Later she would find that, as this was the Culture after all, of course there were people who embraced ugliness and even the appearance of deformity or mutilation just to be different or to express something inside that they felt ought to be broadcast to their peers; however — once she had passed over her initial sense of irritation and exasperation at such people (did they not, even if unknowingly, mock those truly afflicted, those with no choice in how hideous they looked?) — she realised that even that deliberate adoption of unsightliness displayed a kind of societal confidence, a thumbing of the collective nose at the workings of crude providence and the ancient tyranny, now itself long overthrown, of genetic aberration, gross injury and transmissible pestilence.

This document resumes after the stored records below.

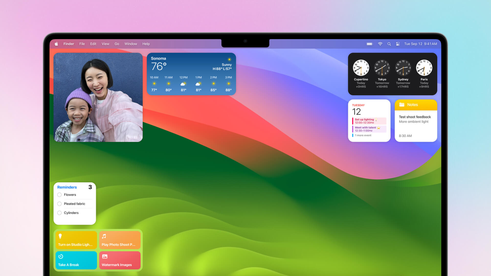
Task: Expand the 1 more event in calendar
Action: click(x=363, y=135)
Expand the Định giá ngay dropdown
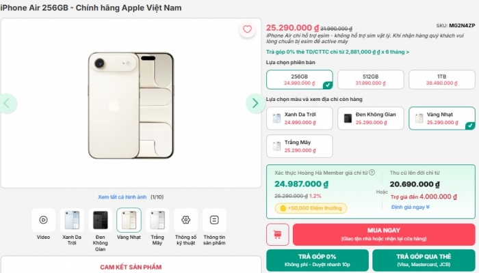Screen dimensions: 479x273 [x=411, y=206]
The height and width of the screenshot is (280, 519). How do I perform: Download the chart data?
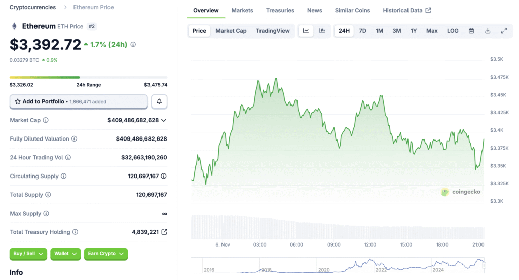[x=488, y=31]
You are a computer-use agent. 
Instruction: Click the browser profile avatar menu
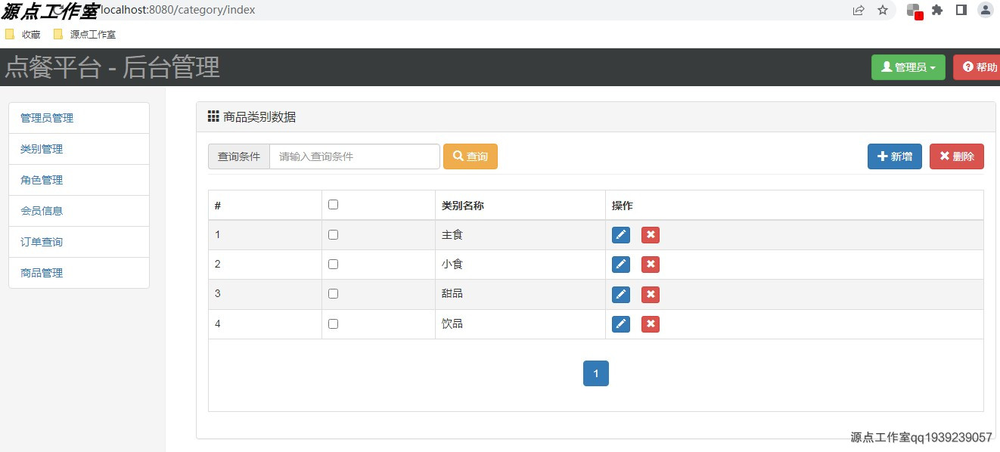click(x=984, y=10)
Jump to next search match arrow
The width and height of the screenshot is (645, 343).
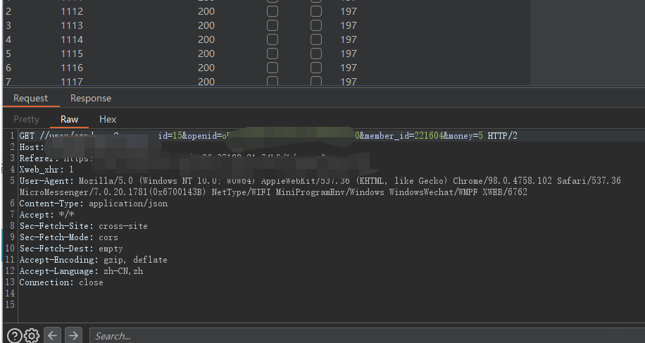coord(73,336)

A star named Aoud shone down upon the ten-million-kilometre bracelet of the Orbital. This sun was what everybody else seemed to regard as a real star; one which had been naturally formed. To her it sounded incredibly old and absurdly, almost wastefully enormous.
There, in Klusse, she learned about the history of the Culture and the story of the galaxy itself. She learned about the other civilisations that she had been taught as a child were called the Optimae. They generally referred to themselves as the Involveds or the In-Play, though the terms were loose and there was no exact equivalent of the Sarl word Optimae, with its implication of supremacy. “High-level Involved” was probably as close as you could get.